Ésas eran mis cavilaciones; convertí mi deseo en factor de un extraño cálculo moral y así acallé mi mala conciencia. Pero eso no me daba el valor que necesitaba para plantarme delante de Frau Schmitz. Una cosa era convencerme a mí mismo de que, bien mirado, mi madre, aquel cura tan simpático y mi hermana mayor no sólo no me retendrían, sino que me animarían a dar el paso, y otra muy distinta presentarme de verdad en casa de Frau Schmitz. No sé por qué lo hice. Pero en lo que sucedió en aquellos días reconozco hoy el mismo esquema por medio del cual el pensamiento y la acción se han conjuntado o han divergido durante toda mi vida. Pienso, llego a una conclusión, la conclusión cristaliza en una decisión, y entonces me doy cuenta de que la acción es algo aparte, algo que puede seguir a la decisión, pero no necesariamente. A lo largo de mi vida, he hecho muchas veces cosas que era incapaz de decidirme a hacer y he dejado de hacer otras que había decidido firmemente. Hay algo en mí, sea lo que sea, que actúa; algo que se pone en camino para ir a ver a una mujer a la que no quiero volver a ver más, que le hace a un superior un comentario que me puede costar la cabeza, que sigue fumando aunque yo he resuelto dejar de fumar, y deja de fumar cuando yo me he resignado a ser fumador para el resto de mis días. No quiero decir que el pensamiento y la decisión no influyan para nada en la acción. Pero la acción no se limita a llevar a cabo lo que he pensado y decidido previamente. Surge de una fuente propia, y es tan independiente como lo es mi pensamiento y lo son mis decisiones.

6

No estaba en casa. La puerta de la calle estaba entornada, subí la escálela, llamé al timbre y esperé. Volví a llamar. Las puertas de dentro del piso estaban abiertas, lo vi a través del cristal de la puerta, y reconocí el espejo, el guardarropa y el reloj del recibidor. Incluso oía su tictac.

Me senté en los escalones a esperar. No me sentía aliviado, como puede sentirse uno cuando ha tomado una decisión con temor de lo que pueda pasar y luego se alegra de haberla llevado a cabo sin que haya pasado nada. Tampoco me sentía decepcionado. Estaba resuelto a verla, y esperaría hasta que llegase.

El reloj del recibidor tocó el cuarto, la media y menos cuarto.

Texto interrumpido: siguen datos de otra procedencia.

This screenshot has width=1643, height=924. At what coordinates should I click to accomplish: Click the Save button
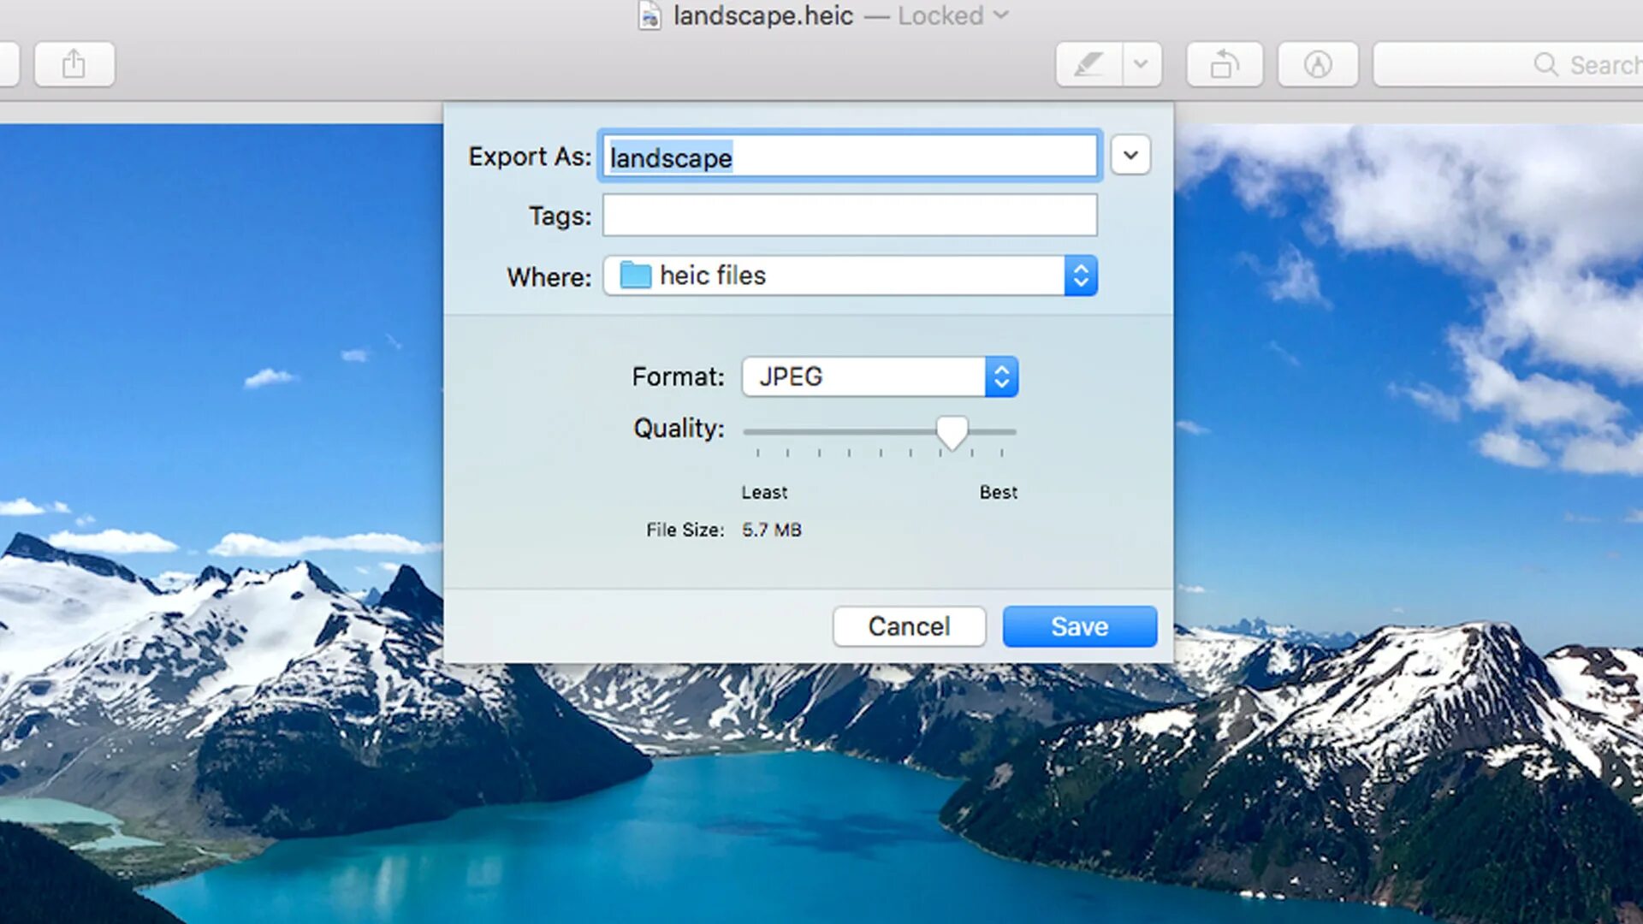[1079, 626]
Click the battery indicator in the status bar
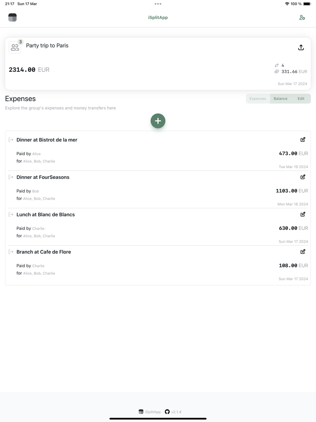Screen dimensions: 316x422 [x=307, y=4]
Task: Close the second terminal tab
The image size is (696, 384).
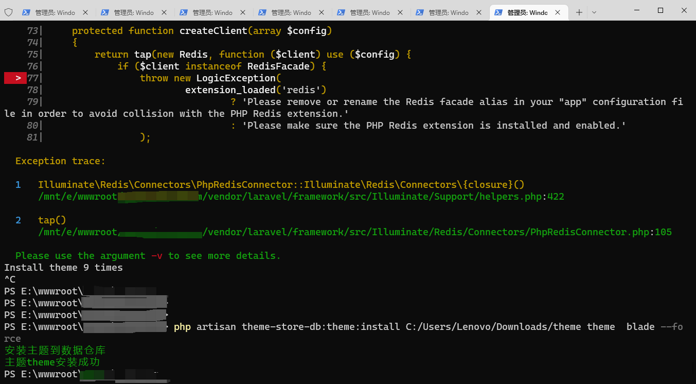Action: click(x=164, y=12)
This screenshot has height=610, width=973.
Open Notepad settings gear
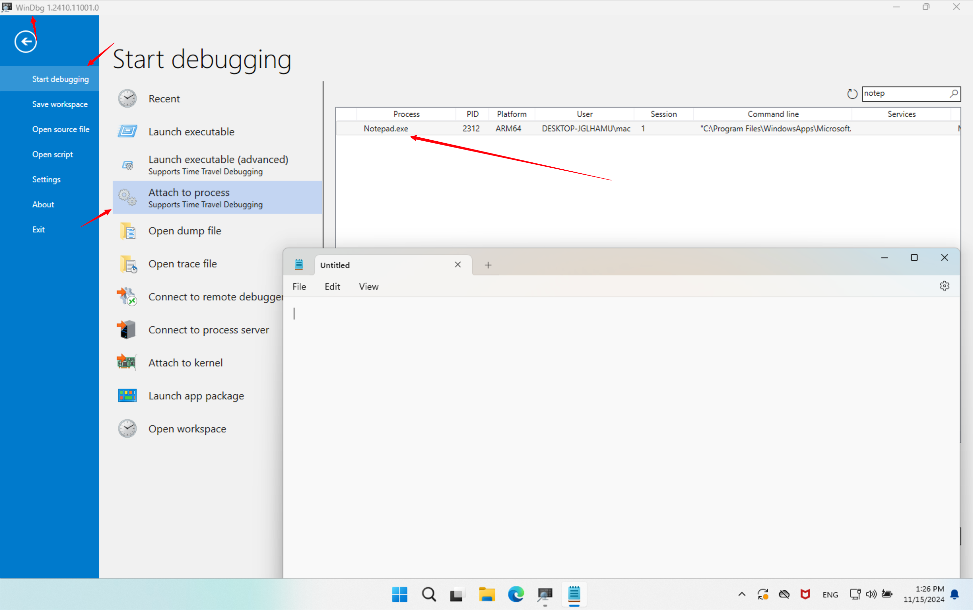[x=944, y=286]
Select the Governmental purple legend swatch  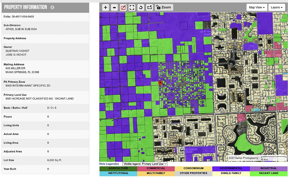click(x=231, y=168)
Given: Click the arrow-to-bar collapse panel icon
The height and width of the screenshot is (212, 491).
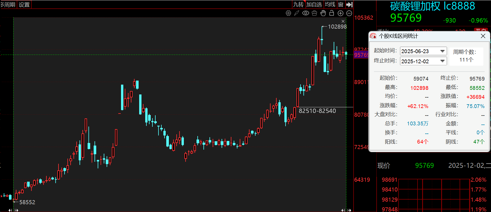Looking at the screenshot, I should point(349,5).
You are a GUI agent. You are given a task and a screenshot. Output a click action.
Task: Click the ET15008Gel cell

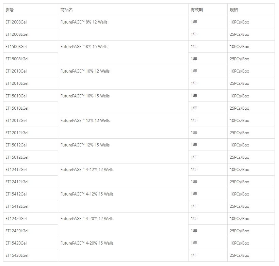[16, 47]
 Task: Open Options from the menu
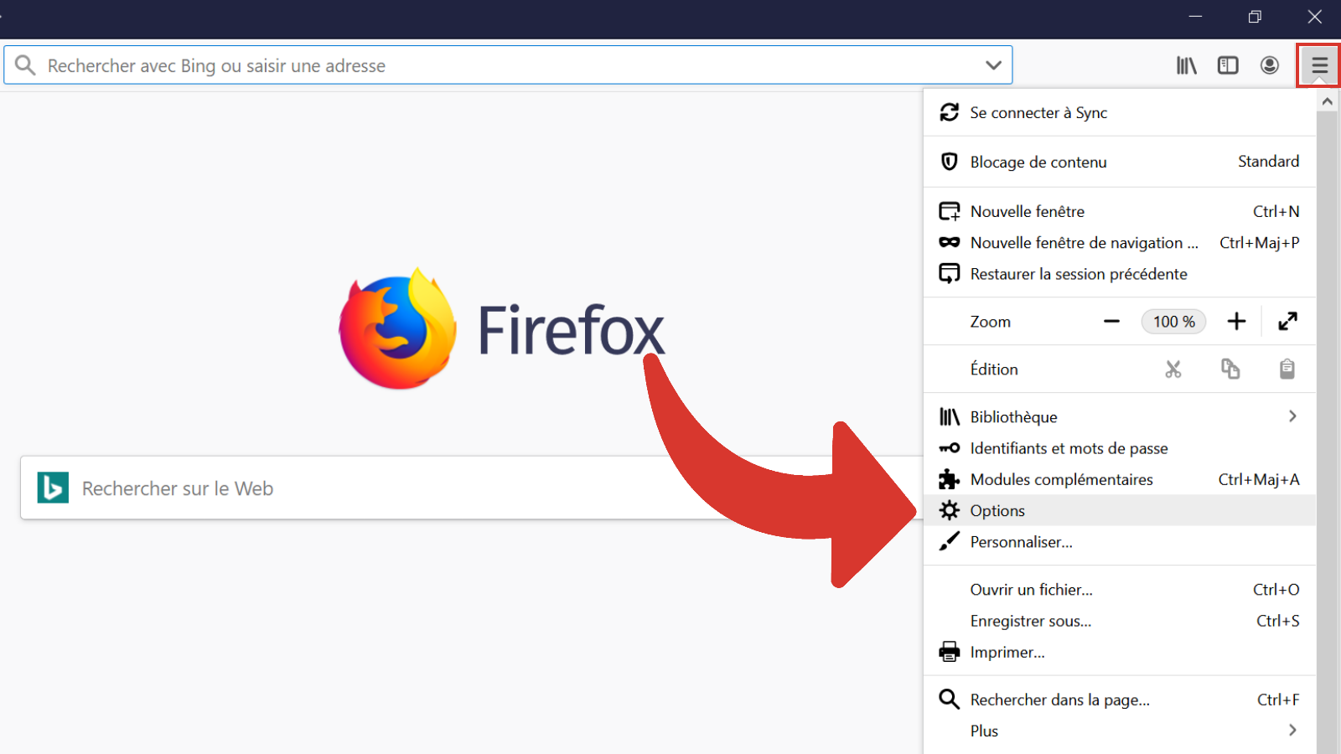(997, 510)
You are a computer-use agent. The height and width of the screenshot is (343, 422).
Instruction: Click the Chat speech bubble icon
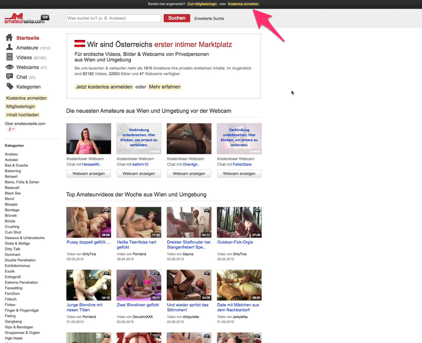(9, 77)
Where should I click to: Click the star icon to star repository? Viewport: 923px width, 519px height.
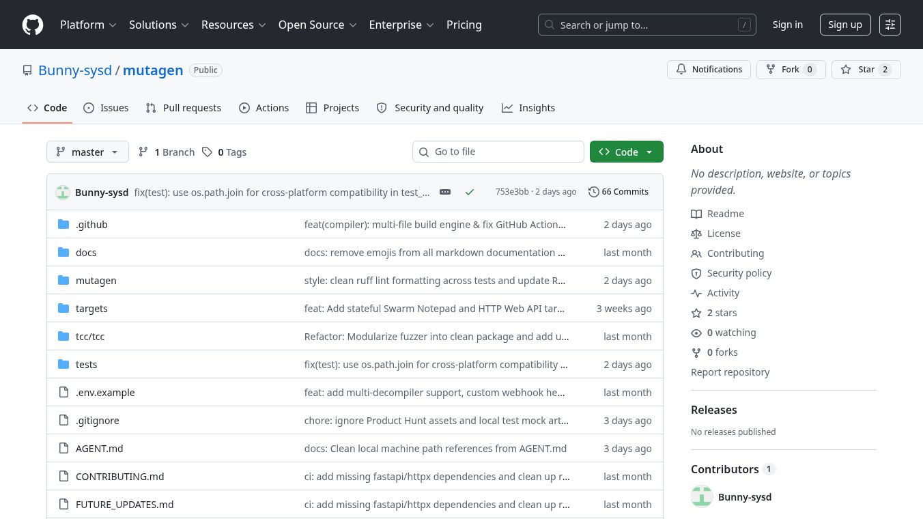pyautogui.click(x=846, y=70)
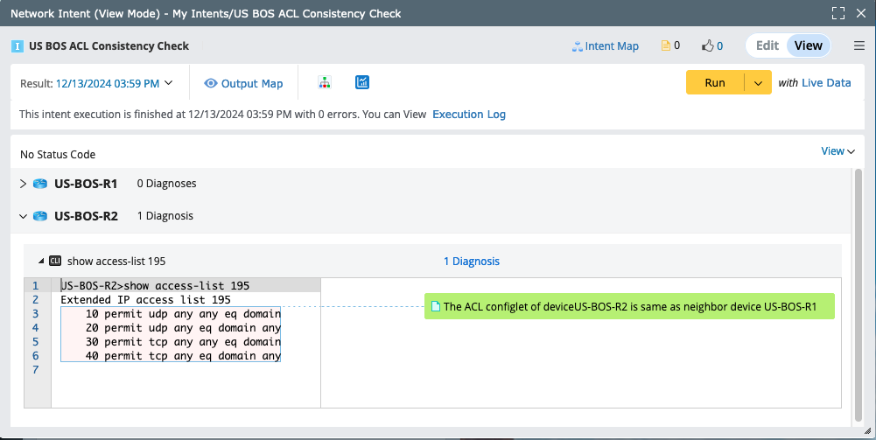Click the thumbs-up likes icon

707,45
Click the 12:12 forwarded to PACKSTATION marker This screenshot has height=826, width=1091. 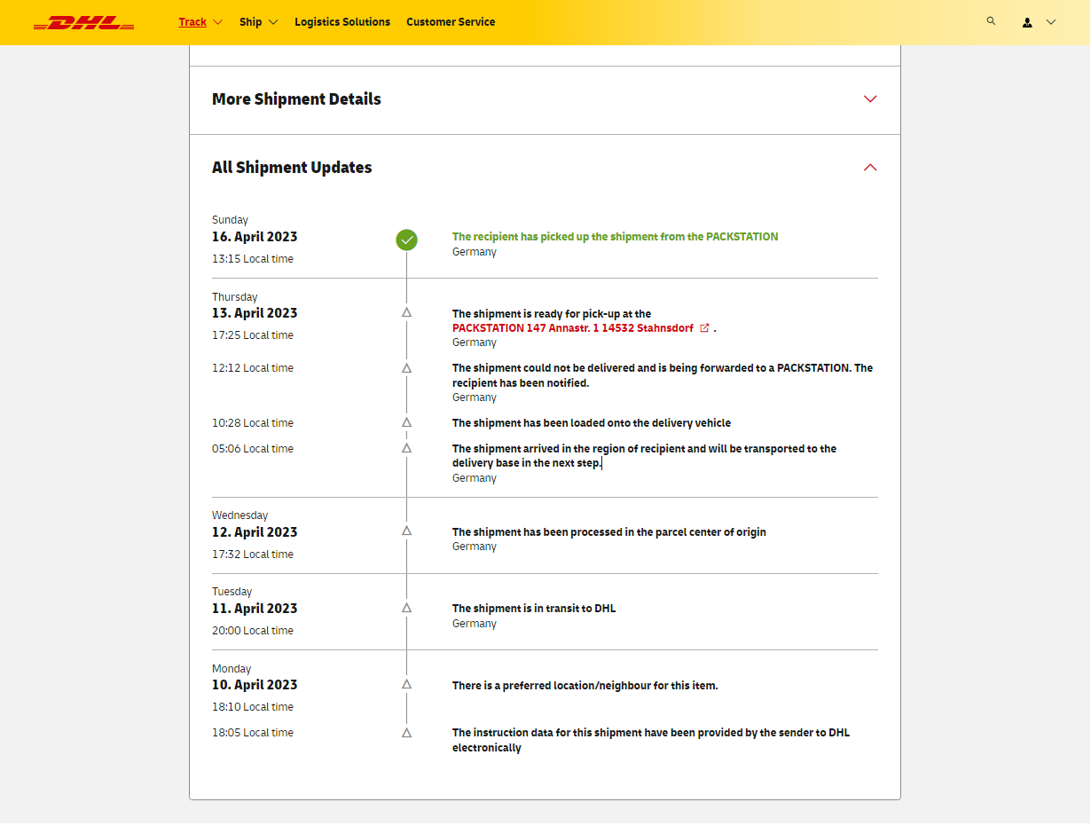coord(406,367)
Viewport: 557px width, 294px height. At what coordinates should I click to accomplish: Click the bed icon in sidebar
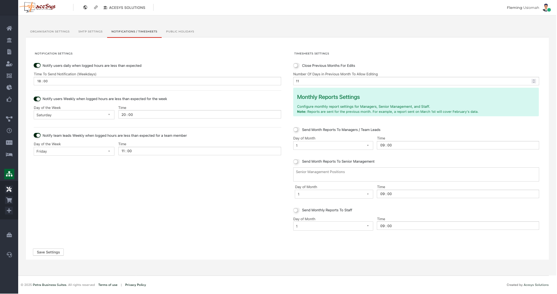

Intenté seguir el leve tictac y contar los novecientos segundos desde un cuarto de hora al siguiente, pero siempre me distraía. En el patio chirriaba la sierra del carpintero, brotaban voces o música de los pisos, se abría una puerta. Luego oí a alguien subir con paso regular, lento y pesado escalera arriba. Esperaba que la persona en cuestión se quedara en el segundo piso. Si me veía, ¿cómo iba a explicarle lo que estaba haciendo allí? Pero los pasos no se detuvieron en el segundo piso. Siguieron subiendo. Me puse en pie.

Era Frau Schmitz. Llevaba en una mano un canasto con carbón de coque y en la otra uno con briquetas. Llevaba uniforme, chaqueta y falda: evidentemente, era revisora del tranvía. No me vio hasta que llegó al rellano. No pareció enfadada, ni sorprendida, ni burlona; nada de lo que yo había temido. Sólo parecía cansada. Dejó el carbón en el suelo y se puso a buscar la llave en el bolsillo de la chaqueta. Al hacerlo se le cayeron al suelo unas cuantas monedas. Las recogí y se las di.

– Abajo en el sótano hay dos canastos más. ¿Me los llenas y los subes? La puerta está abierta.

Bajé corriendo la escalera. La puerta del sótano estaba abierta y la luz encendida, y al pie de la larga escalera encontré una carbonera con la puerta entornada y el candado abierto colgando del cerrojo. La carbonera era grande y estaba llena hasta el techo, donde había una trampilla por la que metían el carbón desde la calle. A un lado de la puerta estaban las briquetas apiladas ordenadamente, y al otro los canastos para el carbón.